Pasalnya, peraturan teknis atas regulasi itu sedang didetailkan, terutama soal harga jual. Pemerintah berharap harga jual yang ditetapkan produsen betul-betul bisa terjangkau masyarakat karena sudah mendapat berbagai insentif dari pemerintah. Yang pasti dengan ditandatanganinya Peraturan Presiden (PP) No 41 Tahun 2013 yang tidak hanya berkaitan dengan mobil murah, tetapi juga menyangkut low carbon emission (LCE) seperti mobil listrik, hibrida, biodiesel,dan biofuel, ibaratnya para produsen automotif sudah mendapat lampu hijau untuk melakukan produksi, hanya saja belum bisa langsung dipasarkan.
Saat ini, Kementerian Perindustrian (Kemenperin) sedang menggodok payung hukum turunan dari PP No 41 Tahun 2013. Persoalan paling krusial dari aturan turunan itu, menurut Menteri Perindustrian (Menperin) MS Hidayat adalah mengenai patokan harga yang diklaim sebagai mobil murah. Pada soal penetapan patokan harga ini mulai terjadi tarik-menarik antara Kementerian Keuangan (Kemenkeu) dan Kemenperin.

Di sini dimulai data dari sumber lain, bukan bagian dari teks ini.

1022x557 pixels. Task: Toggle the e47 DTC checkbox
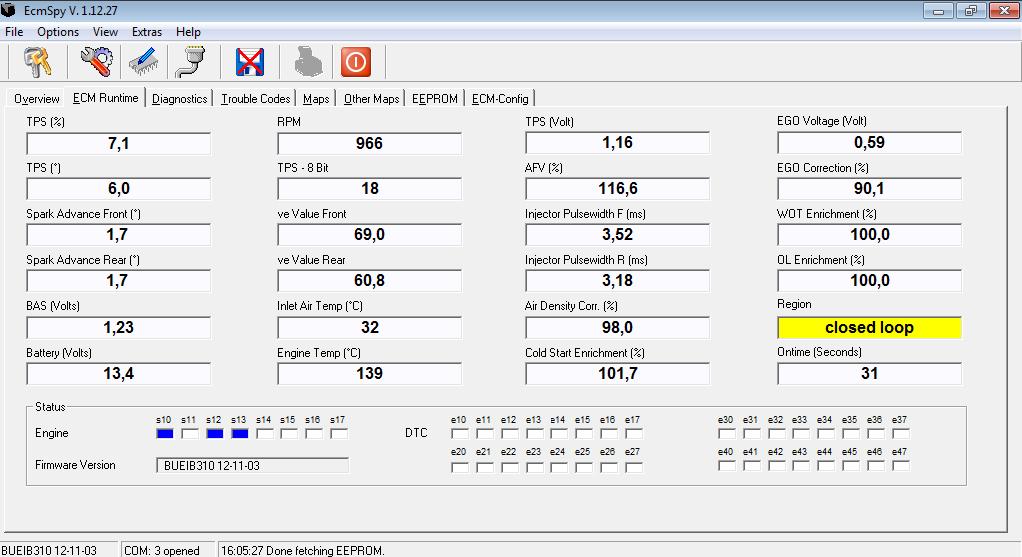(901, 466)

Bicara masalah harga mobil, pihak Kemenkeu meminta harga dipatok dengan mempertimbangkan mobil LCGC sudah mendapatkan fasilitas insentif pajak dari pemerintah sehingga harganya harus terjangkau. Sementara itu, pihak Kemenperin kurang sepakat kalau harga dipatok, tetapi berharap tetap memberi kelonggaran produsen dalam batas wajar menentukan harga.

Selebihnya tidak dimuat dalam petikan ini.